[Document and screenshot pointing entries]
-------

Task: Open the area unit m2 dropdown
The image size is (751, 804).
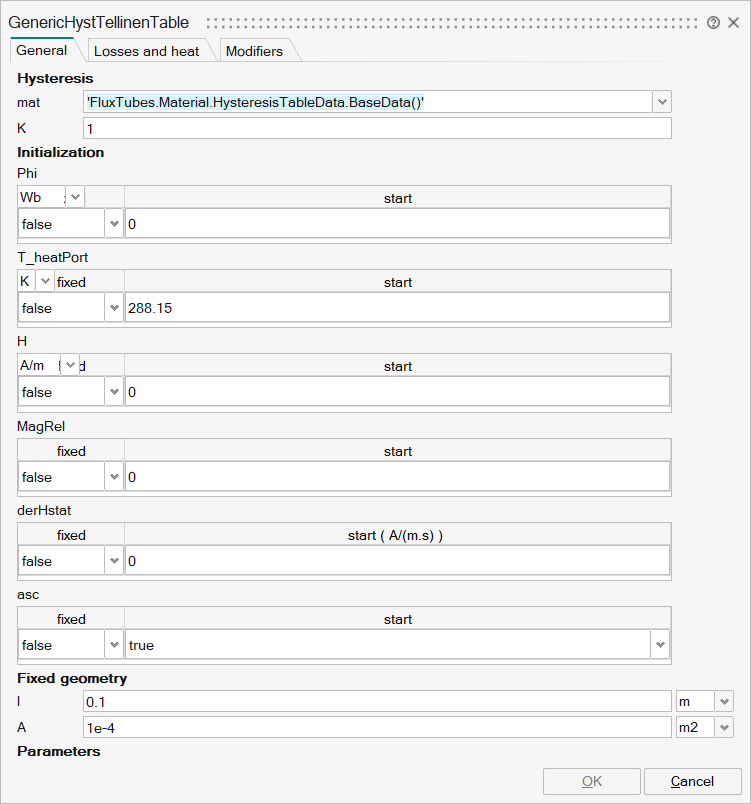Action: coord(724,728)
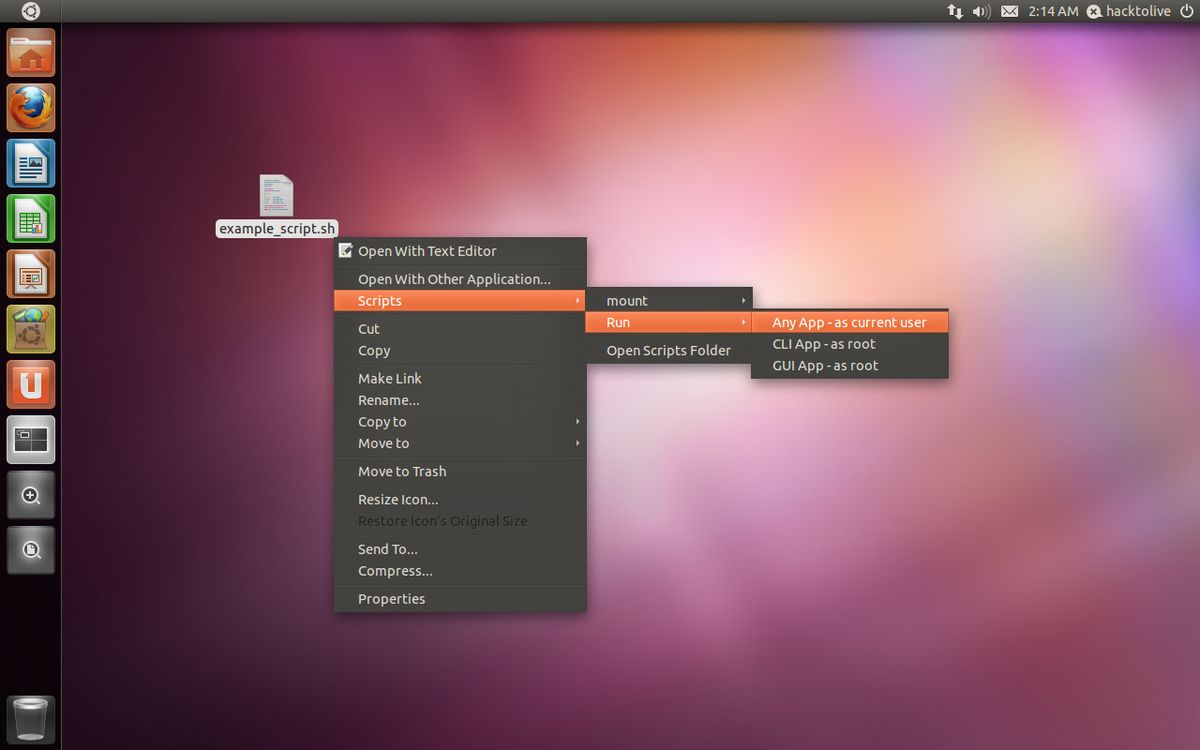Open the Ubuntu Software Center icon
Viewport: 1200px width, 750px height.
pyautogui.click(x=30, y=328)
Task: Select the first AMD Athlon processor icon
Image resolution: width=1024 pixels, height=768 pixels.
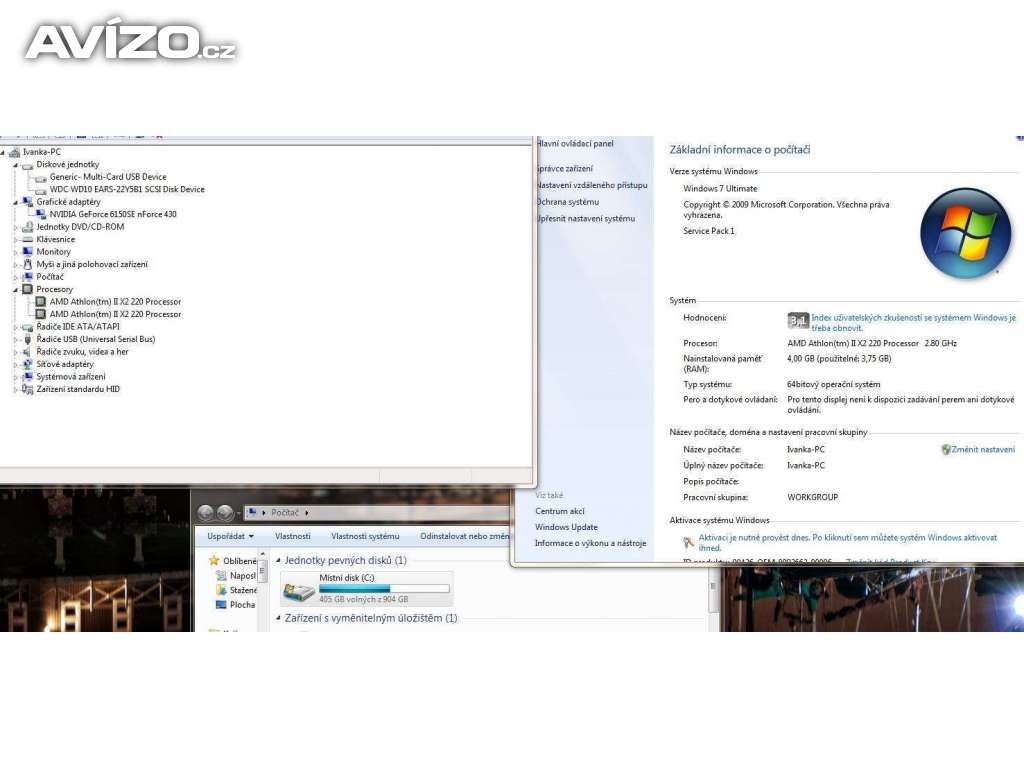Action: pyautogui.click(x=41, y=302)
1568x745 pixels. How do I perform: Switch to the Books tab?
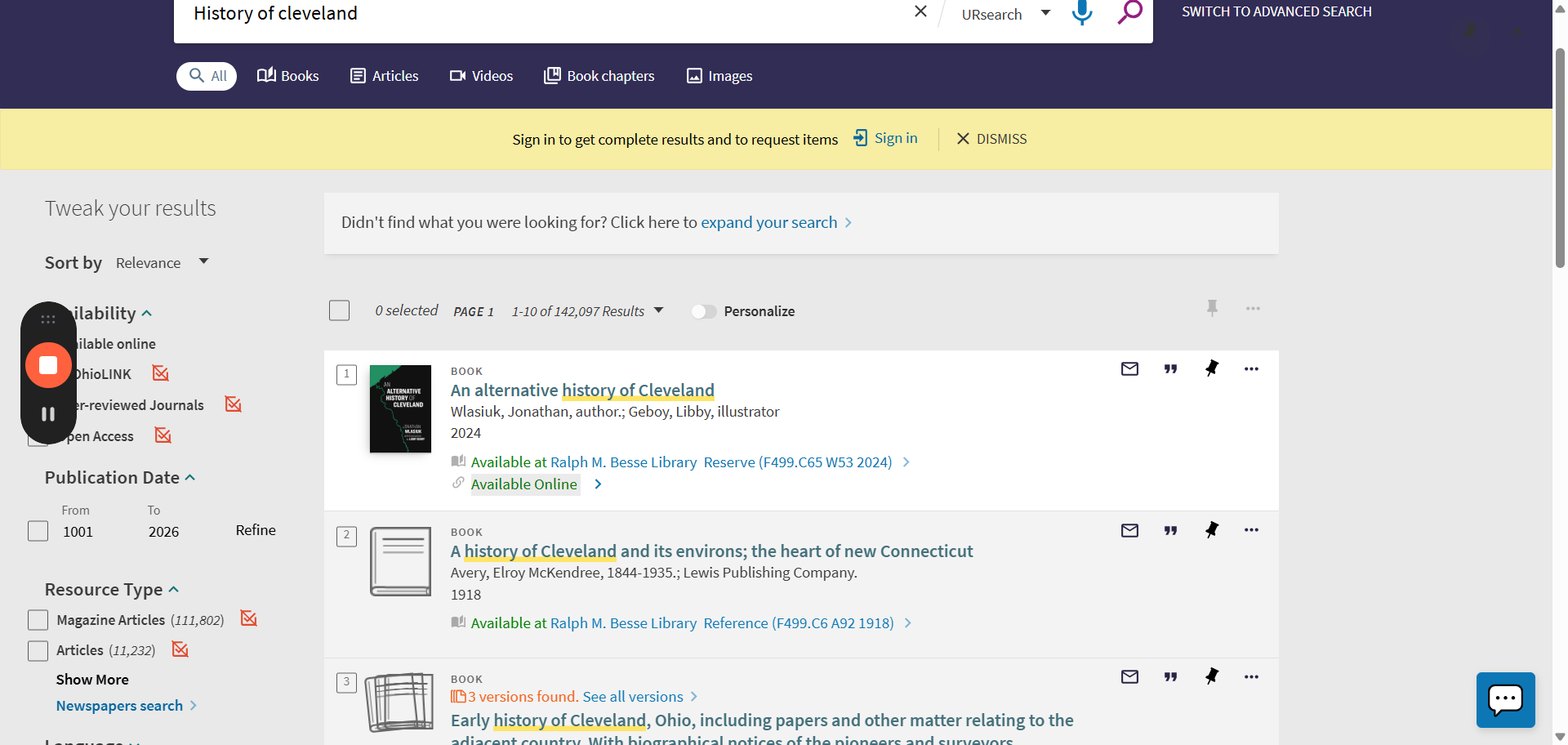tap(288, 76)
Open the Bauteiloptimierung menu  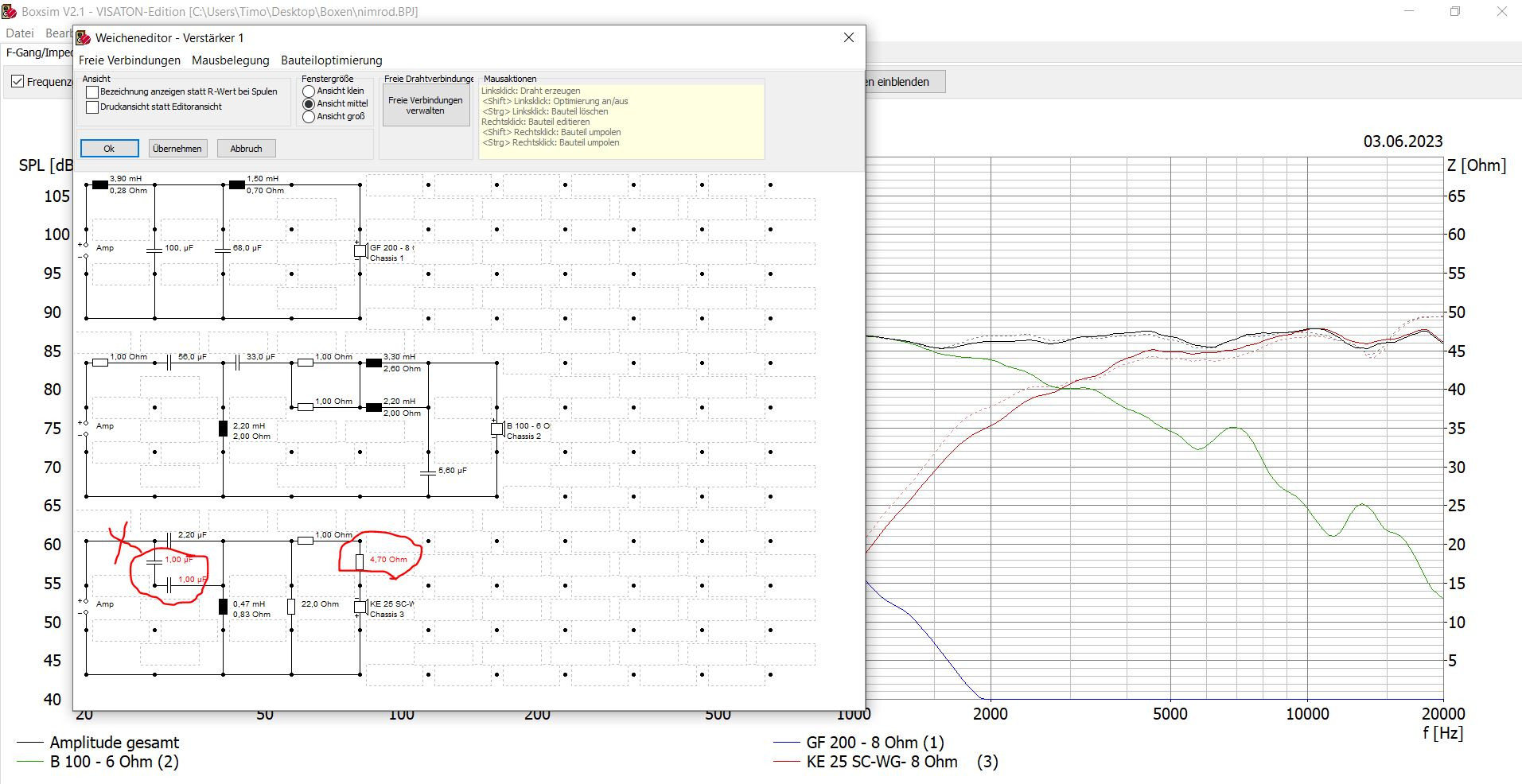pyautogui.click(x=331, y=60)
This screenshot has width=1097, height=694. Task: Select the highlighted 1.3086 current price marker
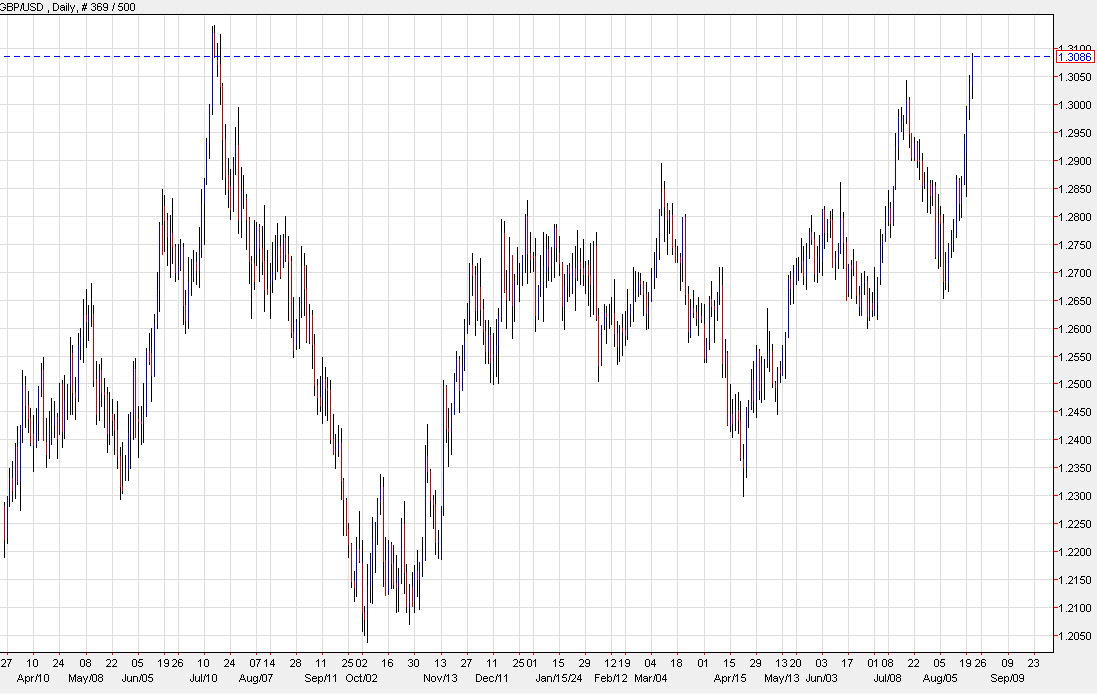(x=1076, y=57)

-------

TO DO:
Set down the records again word for word, starting at the line that contains "This screenshot has" and continuing through the end of the records. Leave the pictures out of your copy.

SOLUTION FOR THIS PROBLEM:
This screenshot has width=1097, height=694. Task: Select the highlighted 1.3086 current price marker
(x=1076, y=57)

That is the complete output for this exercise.